In 'Once Upon A Time In Northern Ireland' on PBS, English director James Bluemel and Northern Irish filmmaker Sian McIlwaine focus on the choices and consequences faced by individuals caught up in the conflict.
When you say the words The Troubles now many people's eyes glaze over. They don't want to hear about a lethal conflict that happened long ago, in many cases before they were even born.
But this year marks the 25 anniversary of the Good Friday Agreement and the peace it has brought to the North is increasingly being taken for granted, worst of all by some of the very elected officials who are entrusted with its care.
So the arrival of the new PBS series 'Once Upon A Time In Northern Ireland' (the fairytale echo of the title seems like a wry comment on the real horrors it contains) is well timed, because anything that reminds us of just how dark it got and how long it lasted is a necessary corrective to the complacency that's all too common now.
Commissioned for BBC Two, BBC Northern Ireland, and PBS, the new series comes from the award-winning director James Bluemel and the team behind the critically acclaimed BAFTA and Emmy Award-winning series 'Once Upon A Time In Iraq,' which aired as a documentary special in 2020 on PBS.
What you make of the overlap between the two conflicts is an open question, but Bluemel's focus is consistently on the choices and costs faced by individuals caught up in the maelstrom of the larger conflict.
Watching the early years of the Civil Rights protests as their energy and defiance are met with police baton charges and orchestrated assaults is like the first movement of a terrible symphony.
Once again Bluemel also reminds us that the British Army was greeted with cups of tea and biscuits by the grateful people of the Bogside in a tragic foreshadowing that has lost none of its power to move.
That good fellowship would quickly change when the British Army subjected the locals to terrifying house searches looking for hidden IRA weapons. Then the events of Bloody Sunday led the city and Northern Ireland into a death spiral of violence and retribution that it would take decades to emerge from.
Where some would offer further historical context Bluemel chooses personal testimony. This makes what unfolds more dramatic, but it also skips over important developments in a manner you may find inevitable or enraging.
“We didn't know why the streets were on fire,” says a working-class Protestant Belfast woman who can't have failed to notice the pogrom of Catholics that preceded it. You can't really claim this kind of innocence but the interviewers let it pass without comment. Of course, she knew, the dogs in the street knew.
“I'm from England,” Bluemel tells IrishCentral. “I grew up with The Troubles on the news when I was young as a sort of constant. But I suppose like a lot of people I didn't really understand it. I think for people in England sometimes there's an apathy about what's happening in Northern Ireland. It was a sort of willful ignorance and the desire to think that it's just over there. And it's nothing to do with us. Which is obviously a massive injustice because it's all to do with us. It's all to do with the British state. So that's the back story, and where I'm from.”

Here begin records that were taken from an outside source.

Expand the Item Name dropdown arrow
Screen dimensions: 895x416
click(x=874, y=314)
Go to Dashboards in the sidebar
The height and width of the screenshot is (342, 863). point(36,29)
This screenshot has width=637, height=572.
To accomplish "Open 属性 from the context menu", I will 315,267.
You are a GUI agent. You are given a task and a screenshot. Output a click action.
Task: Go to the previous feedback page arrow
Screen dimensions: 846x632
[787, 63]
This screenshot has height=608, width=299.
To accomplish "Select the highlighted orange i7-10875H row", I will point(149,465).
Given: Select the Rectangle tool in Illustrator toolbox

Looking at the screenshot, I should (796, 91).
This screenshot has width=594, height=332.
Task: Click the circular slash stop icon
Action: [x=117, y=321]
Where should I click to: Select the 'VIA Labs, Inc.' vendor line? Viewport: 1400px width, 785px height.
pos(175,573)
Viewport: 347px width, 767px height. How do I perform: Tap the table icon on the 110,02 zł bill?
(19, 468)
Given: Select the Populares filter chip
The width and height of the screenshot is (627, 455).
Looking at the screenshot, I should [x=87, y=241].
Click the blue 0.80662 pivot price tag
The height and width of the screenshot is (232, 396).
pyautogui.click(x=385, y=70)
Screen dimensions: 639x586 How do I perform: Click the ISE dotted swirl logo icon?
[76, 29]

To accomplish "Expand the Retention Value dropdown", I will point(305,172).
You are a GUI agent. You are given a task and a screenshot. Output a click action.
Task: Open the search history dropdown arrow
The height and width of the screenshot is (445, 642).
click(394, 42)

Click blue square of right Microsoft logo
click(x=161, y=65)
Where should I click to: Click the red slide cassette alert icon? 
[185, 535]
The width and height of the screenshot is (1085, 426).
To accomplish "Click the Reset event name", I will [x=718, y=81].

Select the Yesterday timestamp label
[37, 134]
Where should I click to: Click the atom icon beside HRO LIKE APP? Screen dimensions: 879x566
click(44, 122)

Whilst making his award-winning documentary about the Iraq war for PBS Frontline he was looking at the civil war in Iraq. And it reminded him at times of Northern Ireland, a conflict on his own doorstep. Then came the shame of realizing he had never really understood it, he says.
“And so that's where the idea of a series on Northern Ireland came from, but one told through ordinary people and not through politicians telling their personal stories,” he says.
Wait I say, you weren't taught anything about The Troubles when you were in school? No historical context? Nothing?
“I think we did the Good Friday Agreement but no,” McIlwaine replies. “The school syllabus follows the British one. I went to a state school, which would be seen as a Protestant school. So we would get taught British history. We wouldn't learn any Irish history. When I was growing up it was very much you learn about the Victorians and the Elizabethans and that's the history you know.”
Right there, that's a good reason for this series to exist and for the experiences of the people in it to reach as large an audience as possible. It helps that the direction and focus are so compelling.
In fact, watching it often feels like having your heart pulled out of your chest. It's down to the power of the individual testimonies, the words of the people who were pulled into this conflict, and the various perspectives they represent.
When you are forced by war to contemplate your own identity and history and the actions you have taken, you can become alive to your choices and their consequences in ways that people who live in peacetime may not appreciate. At its best 'Once Upon A Time In Northern Ireland' turns the camera on people who barely escaped with their lives or now regret the person they once were, the murderous work they foolishly volunteered for, and the long shadow it has cast over their lives.
“We wanted to really prioritize voices that have never been heard before in a mainstream way like this. If you have people telling their stories and explaining what life was like from their point of view within their own community the audience will be able to empathize with that position.”
Ideally, you could find yourself empathizing with people that you never thought you could empathize with, especially within Northern Ireland. Wouldn't it be interesting if if you could tell the story of the Hunger Strikes in such a way that you feel something for someone you never thought you could, because you never considered it like that. And I think that is something that any sort of good documentary should sort of strive for.”
'Once Upon A Time in Northern Ireland' will debut on PBS on May 22.